Since last month, the National Security Agency (NSA), America''s largest spy agency and a part of the Defence Department, is working with Internet service providers AT&T, Verizon and CenturyLink on the deployment of the new tools, Washington Post reported.
The novel programme, on a voluntary, trial basis, relies on sophisticated NSA data sets to identify malicious programmes slipped into the vast stream of Internet data flowing to America''s largest defence firms.
Such attacks, including one last month against Bethesda -based Lockheed Martin, are nearly constant as rival nations and terrorist groups seek access to US military secrets, the report said.
"We hope the cyber pilot can be the beginning of something bigger," Deputy Defence Secretary William Lynn said at a global security conference in Paris yesterday.
The programme uses NSA-developed "signatures," or fingerprints of malicious code, and sequences of suspicious network behaviour to filter the Internet traffic flowing to major defence contractors. That allows the Internet providers to disable the threats before an attack can penetrate a contractor''s servers.
The trial is testing two particular sets of signatures and behaviour patterns that the NSA has detected as threats.
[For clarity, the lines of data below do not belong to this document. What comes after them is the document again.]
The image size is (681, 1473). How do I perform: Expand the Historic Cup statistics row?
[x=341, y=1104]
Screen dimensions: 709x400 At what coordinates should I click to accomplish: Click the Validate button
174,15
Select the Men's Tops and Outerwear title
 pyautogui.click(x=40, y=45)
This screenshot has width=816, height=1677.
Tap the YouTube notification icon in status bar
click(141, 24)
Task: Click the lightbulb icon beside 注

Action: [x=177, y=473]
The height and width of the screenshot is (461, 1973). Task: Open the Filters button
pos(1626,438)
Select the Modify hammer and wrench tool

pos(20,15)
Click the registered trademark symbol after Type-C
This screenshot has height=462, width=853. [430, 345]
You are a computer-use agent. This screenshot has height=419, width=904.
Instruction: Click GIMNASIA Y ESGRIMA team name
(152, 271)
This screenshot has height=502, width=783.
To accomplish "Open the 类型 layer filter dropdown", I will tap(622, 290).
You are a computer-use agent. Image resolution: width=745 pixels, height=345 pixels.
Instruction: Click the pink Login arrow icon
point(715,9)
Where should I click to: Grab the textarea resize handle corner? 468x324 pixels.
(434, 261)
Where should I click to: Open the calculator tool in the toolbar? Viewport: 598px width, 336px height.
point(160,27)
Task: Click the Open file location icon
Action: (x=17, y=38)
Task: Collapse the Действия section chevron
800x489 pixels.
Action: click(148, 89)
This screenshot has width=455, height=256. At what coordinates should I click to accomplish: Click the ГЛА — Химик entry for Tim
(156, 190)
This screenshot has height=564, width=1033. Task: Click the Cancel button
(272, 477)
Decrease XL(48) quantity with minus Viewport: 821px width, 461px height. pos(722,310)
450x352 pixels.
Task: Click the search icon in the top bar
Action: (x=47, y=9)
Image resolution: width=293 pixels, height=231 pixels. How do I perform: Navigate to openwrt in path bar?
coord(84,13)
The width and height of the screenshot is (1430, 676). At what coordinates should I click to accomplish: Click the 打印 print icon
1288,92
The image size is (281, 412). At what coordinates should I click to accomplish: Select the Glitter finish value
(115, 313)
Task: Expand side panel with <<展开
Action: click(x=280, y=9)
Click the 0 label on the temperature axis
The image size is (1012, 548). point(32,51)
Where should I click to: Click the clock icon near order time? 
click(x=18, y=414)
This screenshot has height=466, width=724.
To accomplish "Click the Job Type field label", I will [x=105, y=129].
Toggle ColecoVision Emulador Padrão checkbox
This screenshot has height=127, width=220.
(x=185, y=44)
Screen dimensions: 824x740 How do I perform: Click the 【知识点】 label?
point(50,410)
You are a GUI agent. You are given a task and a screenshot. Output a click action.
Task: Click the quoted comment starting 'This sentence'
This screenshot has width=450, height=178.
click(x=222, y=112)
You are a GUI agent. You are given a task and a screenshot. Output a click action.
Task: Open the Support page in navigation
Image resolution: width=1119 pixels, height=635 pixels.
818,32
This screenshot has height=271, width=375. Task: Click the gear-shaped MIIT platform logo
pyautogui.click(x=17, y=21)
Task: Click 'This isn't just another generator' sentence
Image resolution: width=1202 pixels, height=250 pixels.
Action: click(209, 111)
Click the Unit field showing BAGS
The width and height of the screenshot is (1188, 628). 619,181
The NSA and Internet carriers are seeking to filter the traffic of 15 defence contractors, including Lockheed, Falls Church-based CSC, McLean-based SAIC and Northrop Grumman.
The contractors have the option, but not the obligation, to report the success rate to the NSA''s Threat Operations Centre.
All three of the Internet carriers declined to comment on the pilot programme. Several of the defense contractors declined to comment as well, the report said.
Although this NSA technology is more sophisticated than traditional anti-virus programmes, it still can screen only for known threats. Developing detection and mitigation strategies for emerging new threats is more difficult.
The programme also does not protect against insider threats or employees who deliberately leak material. Nor will it protect a network from penetration by hackers who have compromised security software, enabling them to log in as if they were legitimate users.